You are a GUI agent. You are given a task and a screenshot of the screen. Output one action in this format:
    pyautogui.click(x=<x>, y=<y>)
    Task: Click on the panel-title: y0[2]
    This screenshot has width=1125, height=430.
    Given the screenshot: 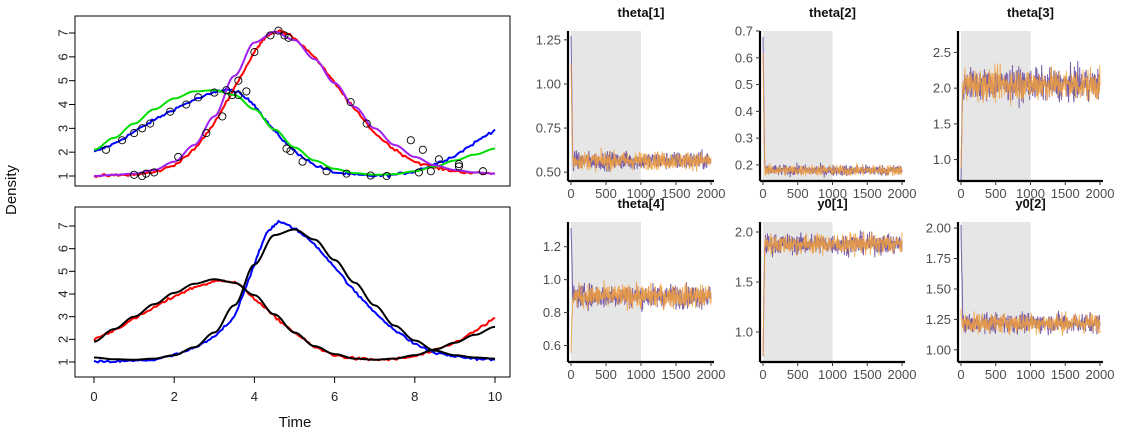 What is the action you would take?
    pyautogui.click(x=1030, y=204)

◇ ◇ ◇

Description of the task:
Please revise the lines from the start through the line containing "This screenshot has", replacing "panel-title" with "panel-header" and keeping everything else unchanged. Return only those lines.

Result for this task:
You are a GUI agent. You are given a task and a screenshot of the screen. Output one action in this format:
    pyautogui.click(x=<x>, y=<y>)
    Task: Click on the panel-header: y0[2]
    This screenshot has width=1125, height=430.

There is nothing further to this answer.